BEGIN Dataset excerpts

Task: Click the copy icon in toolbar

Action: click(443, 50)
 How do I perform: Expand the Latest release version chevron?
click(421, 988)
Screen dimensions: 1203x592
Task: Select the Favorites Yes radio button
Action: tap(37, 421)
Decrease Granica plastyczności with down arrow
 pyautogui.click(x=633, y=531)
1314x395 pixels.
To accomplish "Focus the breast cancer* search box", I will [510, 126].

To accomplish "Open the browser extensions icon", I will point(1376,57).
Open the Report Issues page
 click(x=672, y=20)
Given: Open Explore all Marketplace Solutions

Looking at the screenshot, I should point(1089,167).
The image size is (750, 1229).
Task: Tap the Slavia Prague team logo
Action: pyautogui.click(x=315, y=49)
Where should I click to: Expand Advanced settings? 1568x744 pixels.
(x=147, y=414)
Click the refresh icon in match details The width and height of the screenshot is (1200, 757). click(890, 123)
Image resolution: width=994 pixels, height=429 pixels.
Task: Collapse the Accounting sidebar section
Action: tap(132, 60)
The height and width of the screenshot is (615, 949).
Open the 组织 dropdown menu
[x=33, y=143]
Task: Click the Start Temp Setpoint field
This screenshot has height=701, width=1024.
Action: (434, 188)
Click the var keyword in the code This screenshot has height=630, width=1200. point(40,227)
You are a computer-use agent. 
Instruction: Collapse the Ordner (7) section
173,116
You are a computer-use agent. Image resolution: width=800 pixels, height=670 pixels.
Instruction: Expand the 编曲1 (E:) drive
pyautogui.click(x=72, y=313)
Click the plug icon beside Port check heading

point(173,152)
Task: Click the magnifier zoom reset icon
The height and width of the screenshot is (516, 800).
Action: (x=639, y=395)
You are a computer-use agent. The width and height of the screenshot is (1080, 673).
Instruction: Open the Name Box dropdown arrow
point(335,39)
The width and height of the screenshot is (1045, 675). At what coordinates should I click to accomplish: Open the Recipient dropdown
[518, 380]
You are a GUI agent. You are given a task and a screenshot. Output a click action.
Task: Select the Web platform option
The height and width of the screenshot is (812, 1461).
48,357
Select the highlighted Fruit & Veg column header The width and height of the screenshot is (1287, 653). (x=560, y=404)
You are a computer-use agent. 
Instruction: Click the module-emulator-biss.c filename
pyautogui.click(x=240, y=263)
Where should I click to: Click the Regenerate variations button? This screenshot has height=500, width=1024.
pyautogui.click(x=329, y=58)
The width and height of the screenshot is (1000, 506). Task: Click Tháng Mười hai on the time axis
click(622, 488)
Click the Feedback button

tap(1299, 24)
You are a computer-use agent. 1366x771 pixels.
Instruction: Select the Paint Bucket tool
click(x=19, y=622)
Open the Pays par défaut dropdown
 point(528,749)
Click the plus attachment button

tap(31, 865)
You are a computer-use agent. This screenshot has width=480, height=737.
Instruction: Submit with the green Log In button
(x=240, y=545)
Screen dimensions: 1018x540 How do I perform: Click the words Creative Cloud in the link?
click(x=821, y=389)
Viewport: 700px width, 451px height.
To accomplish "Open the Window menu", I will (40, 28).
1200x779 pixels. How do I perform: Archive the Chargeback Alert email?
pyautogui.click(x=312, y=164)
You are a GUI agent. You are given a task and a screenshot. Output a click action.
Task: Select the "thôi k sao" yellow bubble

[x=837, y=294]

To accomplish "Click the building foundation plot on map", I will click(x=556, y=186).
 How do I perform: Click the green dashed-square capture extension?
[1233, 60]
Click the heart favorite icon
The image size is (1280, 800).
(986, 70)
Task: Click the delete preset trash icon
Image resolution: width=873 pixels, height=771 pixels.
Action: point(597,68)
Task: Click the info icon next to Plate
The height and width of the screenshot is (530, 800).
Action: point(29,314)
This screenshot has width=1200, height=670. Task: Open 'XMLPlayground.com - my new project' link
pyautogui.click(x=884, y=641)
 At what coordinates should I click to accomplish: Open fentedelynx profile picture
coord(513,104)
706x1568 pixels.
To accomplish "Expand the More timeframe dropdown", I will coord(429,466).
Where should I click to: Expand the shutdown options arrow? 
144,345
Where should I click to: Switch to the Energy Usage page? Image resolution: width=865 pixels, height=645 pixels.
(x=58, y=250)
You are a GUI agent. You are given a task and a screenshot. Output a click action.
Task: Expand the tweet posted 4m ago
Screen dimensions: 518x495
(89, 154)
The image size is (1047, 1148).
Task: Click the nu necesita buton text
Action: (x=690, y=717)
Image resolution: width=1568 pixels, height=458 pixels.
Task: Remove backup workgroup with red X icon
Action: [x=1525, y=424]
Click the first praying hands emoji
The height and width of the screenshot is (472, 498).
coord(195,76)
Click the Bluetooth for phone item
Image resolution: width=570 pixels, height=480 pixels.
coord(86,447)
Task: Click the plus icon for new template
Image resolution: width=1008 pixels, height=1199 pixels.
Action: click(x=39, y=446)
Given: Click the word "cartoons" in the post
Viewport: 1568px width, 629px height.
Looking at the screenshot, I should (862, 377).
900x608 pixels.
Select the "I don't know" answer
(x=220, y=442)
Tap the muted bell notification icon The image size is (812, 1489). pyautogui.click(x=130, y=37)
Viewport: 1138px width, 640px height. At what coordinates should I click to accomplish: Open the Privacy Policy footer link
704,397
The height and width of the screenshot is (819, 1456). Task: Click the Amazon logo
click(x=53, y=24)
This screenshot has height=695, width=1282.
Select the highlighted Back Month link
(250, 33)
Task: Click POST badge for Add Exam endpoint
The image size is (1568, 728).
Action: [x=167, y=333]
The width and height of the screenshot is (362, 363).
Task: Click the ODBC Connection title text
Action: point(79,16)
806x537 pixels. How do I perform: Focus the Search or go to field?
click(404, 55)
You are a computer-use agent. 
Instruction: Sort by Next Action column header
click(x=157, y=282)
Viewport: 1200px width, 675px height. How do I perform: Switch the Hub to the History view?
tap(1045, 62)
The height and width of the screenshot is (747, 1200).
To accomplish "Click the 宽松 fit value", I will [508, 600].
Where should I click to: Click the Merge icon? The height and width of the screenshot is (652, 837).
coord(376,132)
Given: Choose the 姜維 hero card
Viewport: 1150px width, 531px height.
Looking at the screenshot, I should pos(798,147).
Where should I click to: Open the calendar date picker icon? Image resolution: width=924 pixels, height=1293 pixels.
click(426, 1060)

END Dataset excerpts

Line by line, reproduce the data exactly as given.

__Exercise answer__:
Task: Click the copy icon in toolbar

Action: click(443, 50)
 How do I perform: Expand the Latest release version chevron?
click(421, 988)
Screen dimensions: 1203x592
Task: Select the Favorites Yes radio button
Action: tap(37, 421)
Decrease Granica plastyczności with down arrow
 pyautogui.click(x=633, y=531)
1314x395 pixels.
To accomplish "Focus the breast cancer* search box", I will [510, 126].

To accomplish "Open the browser extensions icon", I will point(1376,57).
Open the Report Issues page
 click(x=672, y=20)
Given: Open Explore all Marketplace Solutions

Looking at the screenshot, I should point(1089,167).
The image size is (750, 1229).
Task: Tap the Slavia Prague team logo
Action: pyautogui.click(x=315, y=49)
Where should I click to: Expand Advanced settings? 1568x744 pixels.
(x=147, y=414)
Click the refresh icon in match details The width and height of the screenshot is (1200, 757). click(890, 123)
Image resolution: width=994 pixels, height=429 pixels.
Task: Collapse the Accounting sidebar section
Action: tap(132, 60)
The height and width of the screenshot is (615, 949).
Open the 组织 dropdown menu
[x=33, y=143]
Task: Click the Start Temp Setpoint field
This screenshot has height=701, width=1024.
Action: (434, 188)
Click the var keyword in the code This screenshot has height=630, width=1200. point(40,227)
You are a computer-use agent. 
Instruction: Collapse the Ordner (7) section
173,116
You are a computer-use agent. Image resolution: width=800 pixels, height=670 pixels.
Instruction: Expand the 编曲1 (E:) drive
pyautogui.click(x=72, y=313)
Click the plug icon beside Port check heading

point(173,152)
Task: Click the magnifier zoom reset icon
The height and width of the screenshot is (516, 800).
Action: (x=639, y=395)
You are a computer-use agent. The width and height of the screenshot is (1080, 673).
Instruction: Open the Name Box dropdown arrow
point(335,39)
The width and height of the screenshot is (1045, 675). At what coordinates should I click to accomplish: Open the Recipient dropdown
[518, 380]
You are a GUI agent. You are given a task and a screenshot. Output a click action.
Task: Select the Web platform option
The height and width of the screenshot is (812, 1461).
48,357
Select the highlighted Fruit & Veg column header The width and height of the screenshot is (1287, 653). (x=560, y=404)
You are a computer-use agent. 
Instruction: Click the module-emulator-biss.c filename
pyautogui.click(x=240, y=263)
Where should I click to: Click the Regenerate variations button? This screenshot has height=500, width=1024.
pyautogui.click(x=329, y=58)
The width and height of the screenshot is (1000, 506). Task: Click Tháng Mười hai on the time axis
click(622, 488)
Click the Feedback button

tap(1299, 24)
You are a computer-use agent. 1366x771 pixels.
Instruction: Select the Paint Bucket tool
click(x=19, y=622)
Open the Pays par défaut dropdown
 point(528,749)
Click the plus attachment button

tap(31, 865)
You are a computer-use agent. This screenshot has width=480, height=737.
Instruction: Submit with the green Log In button
(x=240, y=545)
Screen dimensions: 1018x540 How do I perform: Click the words Creative Cloud in the link?
click(x=821, y=389)
Viewport: 700px width, 451px height.
To accomplish "Open the Window menu", I will (40, 28).
1200x779 pixels. How do I perform: Archive the Chargeback Alert email?
pyautogui.click(x=312, y=164)
You are a GUI agent. You are given a task and a screenshot. Output a click action.
Task: Select the "thôi k sao" yellow bubble

[x=837, y=294]

To accomplish "Click the building foundation plot on map", I will click(x=556, y=186).
 How do I perform: Click the green dashed-square capture extension?
[1233, 60]
Click the heart favorite icon
The image size is (1280, 800).
(986, 70)
Task: Click the delete preset trash icon
Image resolution: width=873 pixels, height=771 pixels.
Action: point(597,68)
Task: Click the info icon next to Plate
The height and width of the screenshot is (530, 800).
Action: point(29,314)
This screenshot has width=1200, height=670. Task: Open 'XMLPlayground.com - my new project' link
pyautogui.click(x=884, y=641)
 At what coordinates should I click to accomplish: Open fentedelynx profile picture
coord(513,104)
706x1568 pixels.
To accomplish "Expand the More timeframe dropdown", I will coord(429,466).
Where should I click to: Expand the shutdown options arrow? 
144,345
Where should I click to: Switch to the Energy Usage page? Image resolution: width=865 pixels, height=645 pixels.
(x=58, y=250)
You are a GUI agent. You are given a task and a screenshot. Output a click action.
Task: Expand the tweet posted 4m ago
Screen dimensions: 518x495
(89, 154)
The image size is (1047, 1148).
Task: Click the nu necesita buton text
Action: (x=690, y=717)
Image resolution: width=1568 pixels, height=458 pixels.
Task: Remove backup workgroup with red X icon
Action: [x=1525, y=424]
Click the first praying hands emoji
The height and width of the screenshot is (472, 498).
coord(195,76)
Click the Bluetooth for phone item
Image resolution: width=570 pixels, height=480 pixels.
coord(86,447)
Task: Click the plus icon for new template
Image resolution: width=1008 pixels, height=1199 pixels.
Action: click(x=39, y=446)
Given: Click the word "cartoons" in the post
Viewport: 1568px width, 629px height.
Looking at the screenshot, I should (862, 377).
900x608 pixels.
Select the "I don't know" answer
(x=220, y=442)
Tap the muted bell notification icon The image size is (812, 1489). pyautogui.click(x=130, y=37)
Viewport: 1138px width, 640px height. At what coordinates should I click to accomplish: Open the Privacy Policy footer link
704,397
The height and width of the screenshot is (819, 1456). Task: Click the Amazon logo
click(x=53, y=24)
This screenshot has height=695, width=1282.
Select the highlighted Back Month link
(250, 33)
Task: Click POST badge for Add Exam endpoint
The image size is (1568, 728).
Action: [x=167, y=333]
The width and height of the screenshot is (362, 363).
Task: Click the ODBC Connection title text
Action: point(79,16)
806x537 pixels. How do I perform: Focus the Search or go to field?
click(404, 55)
You are a computer-use agent. 
Instruction: Sort by Next Action column header
click(x=157, y=282)
Viewport: 1200px width, 675px height. How do I perform: Switch the Hub to the History view?
tap(1045, 62)
The height and width of the screenshot is (747, 1200).
To accomplish "Click the 宽松 fit value", I will [508, 600].
Where should I click to: Click the Merge icon? The height and width of the screenshot is (652, 837).
coord(376,132)
Given: Choose the 姜維 hero card
Viewport: 1150px width, 531px height.
Looking at the screenshot, I should pos(798,147).
Where should I click to: Open the calendar date picker icon? Image resolution: width=924 pixels, height=1293 pixels.
click(426, 1060)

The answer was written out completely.